The flow direction of the low attenuation fluid F
2 between the base substrate 42 and the acoustically thin capping structure 50 can
be clearly seen as well as the flow direction of the emission fluid F
1 between the acoustically thin capping structure 50 and the liquid level control plate
56. In Figure 4, a length L and a width W of the array 54 can also be seen and the
width W is the smaller dimension. The flow direction of the emission fluid F
1 is arranged such that the emission fluid 48 flows along the shorter width W of the
array 54 instead of along the longer length L of the array 54. When the flow direction
of the emission fluid F
1 is arranged to be orthogonal to the flow direction of the low attenuation fluid F
2, then it is preferable to arrange the flow direction of the emission fluid F
1 such that the emission fluid 48 flows along the shorter width W of the array 54 instead
of along the longer length L because the emission fluid is more sensitive to constraining
factors. For instance, small pressure deviations in the emission fluid 48 along the
array 54 can lead to misdirectionality of the emitted droplets. However, in this configuration,
the flow velocity of the emission fluid 48 is substantially independent of many of
the constraining factors.
[0016] If, however, the droplet emitter 40 is constructed such that the flow direction of
the emission fluid F
1 and the flow direction of the low attenuation fluid F
2 are substantially parallel instead of orthogonal to each other, then it is preferable
that both the flow direction of the emission fluid F
1 and the flow direction of the low attenuation fluid F
2 be along the width of the array for the reasons stated above.

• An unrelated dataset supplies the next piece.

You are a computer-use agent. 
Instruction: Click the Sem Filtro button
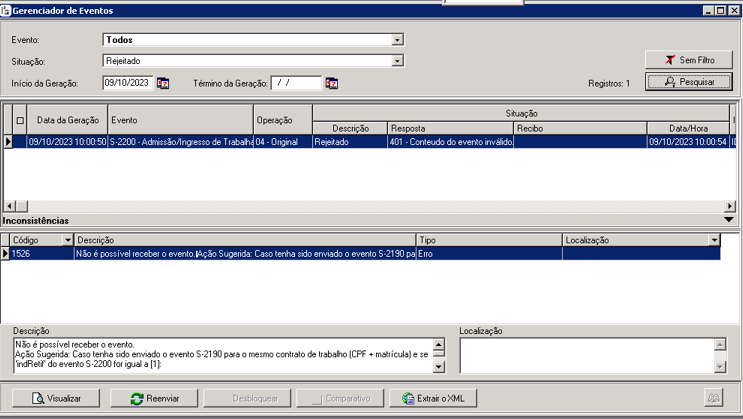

[0017] Figure 5 shows a cross-sectional view of how the droplet emitter of Figures 3 and
4 can be assembled with a fluid manifold 62 to provide the emission fluid 48 to the
droplet emitter. While unitary construction of the fluid manifold 62 may in some circumstances
be desirable, in this implementation the fluid manifold 62 is divided into two portions,
an upper manifold 98 and a lower manifold 92 with a flexible seal 84 therebetween.
[0018] The lower manifold 92 has a liquid level control gap protrusion 94. The liquid level
control plate 56 is attached to a liquid level control gap protrusion 94. The liquid
level control gap protrusion 94 is used to achieve a precise spacing between the base
substrate 42 and the liquid level control plate 56 when the parts are assembled into
the droplet emitter 40 and attached to the lower manifold 92.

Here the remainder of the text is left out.